Via the New York Daily News:
"I'm anxious to be playing in games,"Derek Jeter said. "Everything I've needed to do up until that point, I've done... I think I'm close."
That said, the Yankees infield has been on the porous side already: only the Tigers have allowed a higher batting average on ground balls than the Yankees' .261. Compare that to their AL East rivals: Baltimore leads the league at .216, the Rays are third at .226, the Red Sox are sixth at .236, and the Blue Jays are 10th at .247. That's not all on the shortstops, but they haven't been good -- Nunez is an error machine; Nix is merely steady. Ironically, "merely steady" is probably more than we'll be able to say of Jeter at this point.

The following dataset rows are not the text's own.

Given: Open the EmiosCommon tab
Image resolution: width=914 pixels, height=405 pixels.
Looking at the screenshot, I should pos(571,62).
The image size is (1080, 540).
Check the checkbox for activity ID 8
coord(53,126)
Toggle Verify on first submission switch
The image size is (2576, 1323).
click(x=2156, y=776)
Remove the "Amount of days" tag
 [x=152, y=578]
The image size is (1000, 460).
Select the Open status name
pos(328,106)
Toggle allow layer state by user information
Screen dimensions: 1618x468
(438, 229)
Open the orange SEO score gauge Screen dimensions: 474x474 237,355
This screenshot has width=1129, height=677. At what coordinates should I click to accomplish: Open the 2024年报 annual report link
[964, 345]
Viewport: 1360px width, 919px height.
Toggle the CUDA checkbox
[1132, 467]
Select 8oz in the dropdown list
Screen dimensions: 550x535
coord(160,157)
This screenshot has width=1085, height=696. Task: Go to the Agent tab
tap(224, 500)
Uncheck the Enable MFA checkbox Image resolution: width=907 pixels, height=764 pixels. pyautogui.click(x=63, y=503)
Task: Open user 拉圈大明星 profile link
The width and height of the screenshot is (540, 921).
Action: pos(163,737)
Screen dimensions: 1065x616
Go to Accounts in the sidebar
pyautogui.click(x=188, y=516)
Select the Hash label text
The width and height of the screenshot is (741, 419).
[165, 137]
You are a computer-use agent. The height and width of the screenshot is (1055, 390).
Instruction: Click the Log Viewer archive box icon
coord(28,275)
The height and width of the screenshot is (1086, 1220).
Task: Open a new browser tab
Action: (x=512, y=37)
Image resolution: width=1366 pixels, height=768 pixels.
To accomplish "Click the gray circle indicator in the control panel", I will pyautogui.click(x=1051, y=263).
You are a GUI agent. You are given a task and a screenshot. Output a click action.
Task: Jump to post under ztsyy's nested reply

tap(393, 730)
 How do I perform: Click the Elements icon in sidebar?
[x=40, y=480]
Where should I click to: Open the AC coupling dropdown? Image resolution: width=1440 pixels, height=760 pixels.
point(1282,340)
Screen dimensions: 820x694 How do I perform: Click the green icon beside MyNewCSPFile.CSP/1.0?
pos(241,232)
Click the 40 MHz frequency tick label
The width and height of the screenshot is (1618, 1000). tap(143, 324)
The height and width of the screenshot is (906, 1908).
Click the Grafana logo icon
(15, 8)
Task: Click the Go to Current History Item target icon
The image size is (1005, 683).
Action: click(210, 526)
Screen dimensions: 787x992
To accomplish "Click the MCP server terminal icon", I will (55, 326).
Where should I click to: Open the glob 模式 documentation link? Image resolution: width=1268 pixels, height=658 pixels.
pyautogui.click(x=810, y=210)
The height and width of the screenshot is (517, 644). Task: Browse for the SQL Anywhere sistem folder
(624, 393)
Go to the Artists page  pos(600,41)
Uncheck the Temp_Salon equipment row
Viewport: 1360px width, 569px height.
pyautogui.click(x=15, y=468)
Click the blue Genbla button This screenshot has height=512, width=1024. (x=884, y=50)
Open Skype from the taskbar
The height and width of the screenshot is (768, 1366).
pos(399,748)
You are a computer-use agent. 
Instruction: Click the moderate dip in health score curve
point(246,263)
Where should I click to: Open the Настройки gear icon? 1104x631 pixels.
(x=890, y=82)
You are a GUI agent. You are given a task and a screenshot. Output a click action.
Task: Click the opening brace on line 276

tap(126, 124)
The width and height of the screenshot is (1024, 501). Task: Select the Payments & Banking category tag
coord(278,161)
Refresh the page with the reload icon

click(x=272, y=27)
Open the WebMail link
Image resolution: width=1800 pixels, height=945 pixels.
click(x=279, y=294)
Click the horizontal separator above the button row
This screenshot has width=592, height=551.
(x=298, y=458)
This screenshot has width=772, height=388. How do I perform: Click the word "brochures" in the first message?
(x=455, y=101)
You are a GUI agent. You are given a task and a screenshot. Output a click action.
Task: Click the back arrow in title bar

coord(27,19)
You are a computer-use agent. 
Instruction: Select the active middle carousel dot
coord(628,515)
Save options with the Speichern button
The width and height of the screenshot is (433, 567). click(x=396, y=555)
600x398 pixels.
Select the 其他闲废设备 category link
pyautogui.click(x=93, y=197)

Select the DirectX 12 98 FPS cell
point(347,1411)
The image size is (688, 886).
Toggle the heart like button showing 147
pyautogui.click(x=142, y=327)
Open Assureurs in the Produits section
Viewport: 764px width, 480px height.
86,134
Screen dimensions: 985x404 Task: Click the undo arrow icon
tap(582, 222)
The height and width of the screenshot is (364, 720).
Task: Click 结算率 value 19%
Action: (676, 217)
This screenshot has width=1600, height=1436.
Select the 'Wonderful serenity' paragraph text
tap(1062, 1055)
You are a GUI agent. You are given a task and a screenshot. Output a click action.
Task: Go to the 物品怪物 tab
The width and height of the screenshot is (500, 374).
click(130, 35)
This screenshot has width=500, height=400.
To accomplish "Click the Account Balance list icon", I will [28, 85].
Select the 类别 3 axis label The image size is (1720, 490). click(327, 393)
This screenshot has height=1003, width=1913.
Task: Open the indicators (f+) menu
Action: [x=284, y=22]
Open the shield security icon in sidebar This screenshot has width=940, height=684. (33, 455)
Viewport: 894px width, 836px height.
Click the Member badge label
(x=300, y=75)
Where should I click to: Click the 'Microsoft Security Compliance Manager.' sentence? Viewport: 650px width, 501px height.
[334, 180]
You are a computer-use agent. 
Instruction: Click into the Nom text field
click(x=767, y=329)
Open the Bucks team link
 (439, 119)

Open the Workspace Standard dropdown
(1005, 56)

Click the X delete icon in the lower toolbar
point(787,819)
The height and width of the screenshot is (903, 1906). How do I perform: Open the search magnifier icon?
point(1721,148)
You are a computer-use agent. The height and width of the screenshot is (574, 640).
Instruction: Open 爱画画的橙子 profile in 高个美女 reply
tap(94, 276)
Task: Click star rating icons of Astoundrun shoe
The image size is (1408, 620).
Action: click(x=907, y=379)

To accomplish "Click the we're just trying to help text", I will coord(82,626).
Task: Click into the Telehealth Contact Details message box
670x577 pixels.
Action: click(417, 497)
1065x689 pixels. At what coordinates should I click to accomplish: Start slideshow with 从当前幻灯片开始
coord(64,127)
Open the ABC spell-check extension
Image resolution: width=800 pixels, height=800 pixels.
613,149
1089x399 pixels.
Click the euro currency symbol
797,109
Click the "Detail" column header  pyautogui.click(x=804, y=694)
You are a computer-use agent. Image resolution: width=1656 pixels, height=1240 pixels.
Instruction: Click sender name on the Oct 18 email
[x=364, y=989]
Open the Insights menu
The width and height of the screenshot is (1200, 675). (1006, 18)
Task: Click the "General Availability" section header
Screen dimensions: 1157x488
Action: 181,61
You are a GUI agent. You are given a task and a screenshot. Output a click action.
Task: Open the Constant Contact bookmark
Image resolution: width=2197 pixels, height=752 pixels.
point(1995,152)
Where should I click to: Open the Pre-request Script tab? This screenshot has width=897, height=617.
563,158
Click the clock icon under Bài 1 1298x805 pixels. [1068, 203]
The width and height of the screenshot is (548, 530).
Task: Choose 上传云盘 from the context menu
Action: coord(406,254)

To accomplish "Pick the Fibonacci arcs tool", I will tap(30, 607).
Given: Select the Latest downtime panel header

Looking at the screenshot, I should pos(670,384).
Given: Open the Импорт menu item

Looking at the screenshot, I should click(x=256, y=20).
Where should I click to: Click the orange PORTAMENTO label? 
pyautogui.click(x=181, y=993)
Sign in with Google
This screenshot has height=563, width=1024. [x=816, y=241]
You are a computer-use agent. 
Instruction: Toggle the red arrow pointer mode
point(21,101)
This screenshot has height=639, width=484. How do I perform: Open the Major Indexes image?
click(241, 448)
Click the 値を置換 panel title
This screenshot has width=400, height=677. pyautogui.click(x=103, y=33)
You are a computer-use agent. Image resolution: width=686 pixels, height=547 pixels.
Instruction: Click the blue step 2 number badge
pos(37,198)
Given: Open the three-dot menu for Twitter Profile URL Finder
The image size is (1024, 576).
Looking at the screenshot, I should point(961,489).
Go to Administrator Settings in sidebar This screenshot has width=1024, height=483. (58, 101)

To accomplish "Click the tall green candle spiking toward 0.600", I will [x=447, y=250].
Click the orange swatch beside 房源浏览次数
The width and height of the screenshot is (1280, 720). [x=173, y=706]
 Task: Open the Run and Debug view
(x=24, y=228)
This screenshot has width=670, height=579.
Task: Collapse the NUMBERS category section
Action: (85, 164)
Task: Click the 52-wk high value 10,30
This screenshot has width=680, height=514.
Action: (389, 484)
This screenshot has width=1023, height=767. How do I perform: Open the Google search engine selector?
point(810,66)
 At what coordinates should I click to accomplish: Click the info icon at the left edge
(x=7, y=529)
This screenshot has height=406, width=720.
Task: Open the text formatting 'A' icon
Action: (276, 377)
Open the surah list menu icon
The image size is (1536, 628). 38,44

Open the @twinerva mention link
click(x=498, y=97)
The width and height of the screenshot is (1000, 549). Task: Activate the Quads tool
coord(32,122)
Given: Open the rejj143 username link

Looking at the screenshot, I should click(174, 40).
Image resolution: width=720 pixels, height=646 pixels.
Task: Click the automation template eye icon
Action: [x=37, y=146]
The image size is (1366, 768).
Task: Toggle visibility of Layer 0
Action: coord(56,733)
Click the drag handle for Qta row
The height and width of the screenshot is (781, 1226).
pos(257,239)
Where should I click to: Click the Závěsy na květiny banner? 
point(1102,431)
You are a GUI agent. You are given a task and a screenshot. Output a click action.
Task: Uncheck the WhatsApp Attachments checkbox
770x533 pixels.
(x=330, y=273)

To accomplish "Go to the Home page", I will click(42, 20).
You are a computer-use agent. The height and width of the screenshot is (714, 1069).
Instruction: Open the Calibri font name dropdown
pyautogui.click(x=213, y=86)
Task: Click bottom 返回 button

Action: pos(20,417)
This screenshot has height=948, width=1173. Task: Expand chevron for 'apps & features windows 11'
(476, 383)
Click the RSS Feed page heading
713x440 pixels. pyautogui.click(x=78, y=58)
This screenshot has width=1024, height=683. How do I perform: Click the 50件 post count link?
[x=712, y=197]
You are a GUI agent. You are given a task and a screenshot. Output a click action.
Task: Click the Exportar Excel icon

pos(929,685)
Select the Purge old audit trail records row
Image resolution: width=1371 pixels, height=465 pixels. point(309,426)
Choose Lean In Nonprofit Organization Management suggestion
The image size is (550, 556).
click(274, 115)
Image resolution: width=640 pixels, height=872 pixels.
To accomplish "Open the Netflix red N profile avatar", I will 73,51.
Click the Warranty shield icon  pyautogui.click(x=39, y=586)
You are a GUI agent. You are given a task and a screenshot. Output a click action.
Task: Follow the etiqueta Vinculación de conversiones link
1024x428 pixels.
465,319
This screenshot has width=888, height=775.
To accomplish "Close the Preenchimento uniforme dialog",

Whether Jeter will be a net positive at that point will depend on the interplay of his offense and defense -- a grounder past a stationary shortstop is just a single, after all, and if the shortstop hits enough doubles and home runs his team will be more than even. We can also wonder about the interplay of all the gloves in the field -- if you add a slow shortstop to a third baseman with no hips (Alex Rodriguez) and a first baseman whose best defensive days are behind him (Lyle Overbay), at what point do you achieve a kind of critical mass where the pitchers have a right to revolt?
We'll get some sense of Jeter's defensive abilities as soon as he's cleared to play in actual games. You'll hear more about how many hits he's getting, but the real proof will be in whether his first step, which was always more of a thoughtful, high-effort trudge after balls to his left, is now something you can time with a sundial.